Einigung mit der Börsenaufsicht SEC
Citigroup erwartet Milliarden-Sonderbelastung

Der größte US-Finanzkonzern Citigroup hat für das vierte Quartal Sonderbelastungen über 1,5 Milliarden Dollar angekündigt. Sie würden den Gewinn je Aktie um 29 Cent belasten, teilte Citigroup am Montag mit.

Reuters NEW YORK. Die Sonderbelastungen entstünden unter anderem durch die zuletzt vereinbarte Vergleichszahlung zur Beilegung des Vorwurfs irreführender Analystenempfehlungen und durch gestiegene Kreditausfälle, vor allem in Argentinien.

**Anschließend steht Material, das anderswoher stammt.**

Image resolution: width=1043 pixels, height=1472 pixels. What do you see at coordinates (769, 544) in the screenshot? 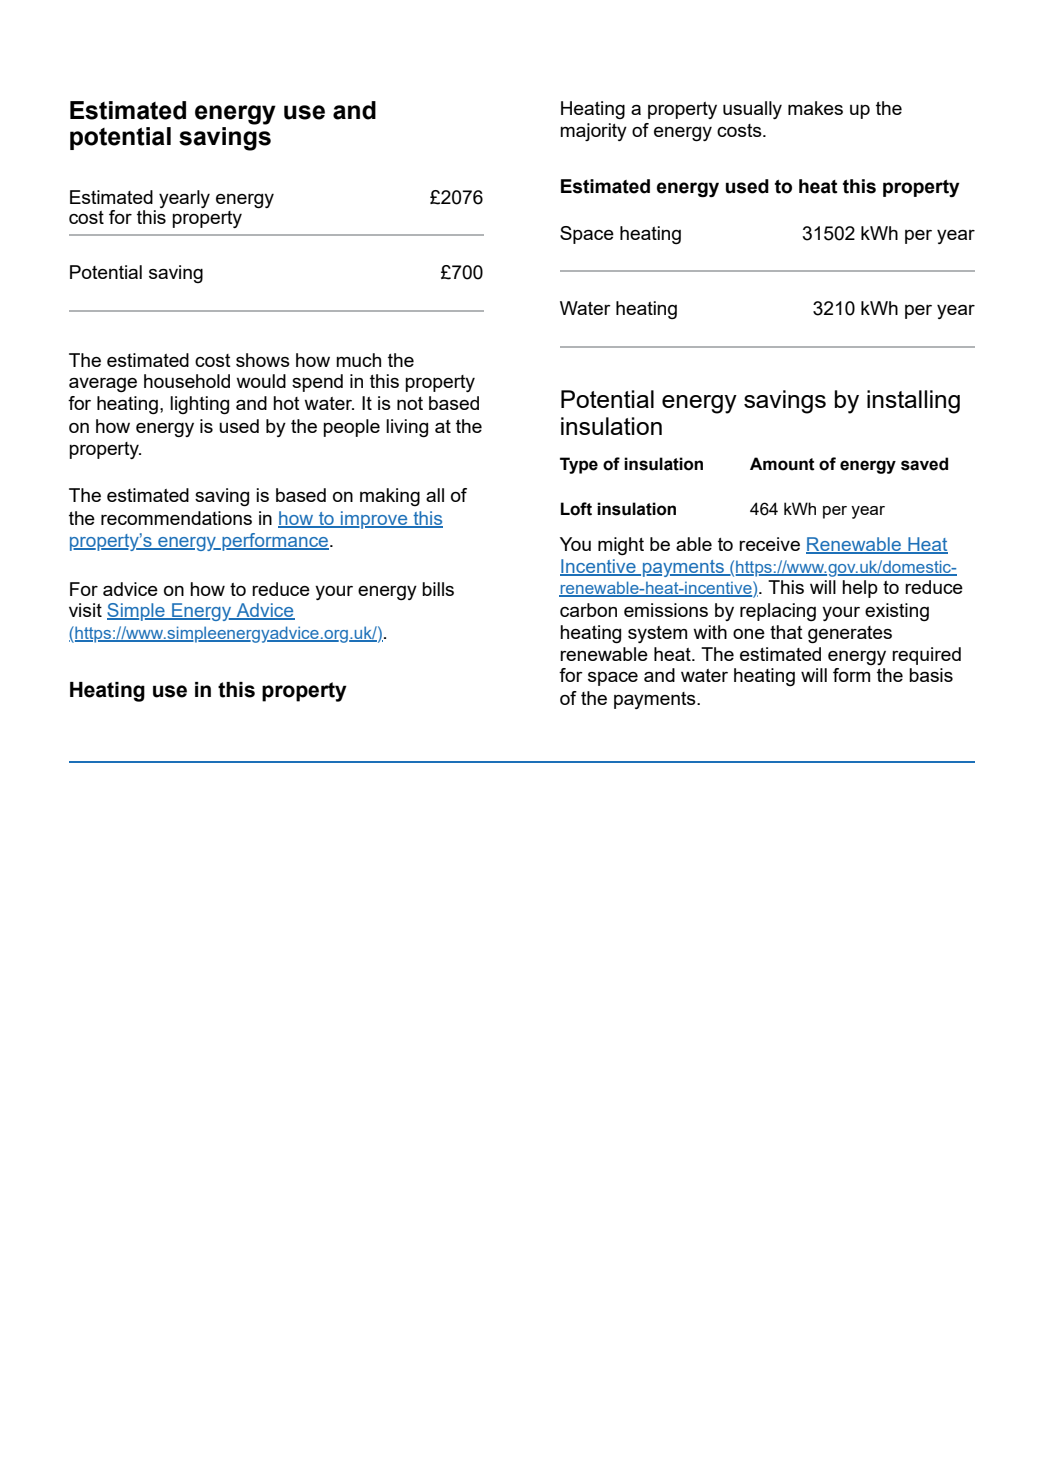
I see `receive` at bounding box center [769, 544].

Ferner decke die genannte Summe Kosten in Verbindung mit behördlichen Untersuchungen der Beziehungen zum bankrotten Energiehandelsunternehmen Enron sowie damit zusammenhängenden Zivilprozessen ab.

Zuletzt hatten sich die führenden US-Investmentbanken mit der heimischen Börsenaufsicht SEC auf die Zahlung von insgesamt 1,4 Milliarden Dollar geeinigt, um den Vorwurf beizulegen, die Institute hätten zum Nachteil der Anleger irreführende Analystenempfehlungen abgegeben, um sich Bankgeschäfte zu sichern. Auf Citigroup, der die Investmentbank Salomon Smith Barney gehört, entfiel mit 400 Millionen Dollar die höchste Teilsumme.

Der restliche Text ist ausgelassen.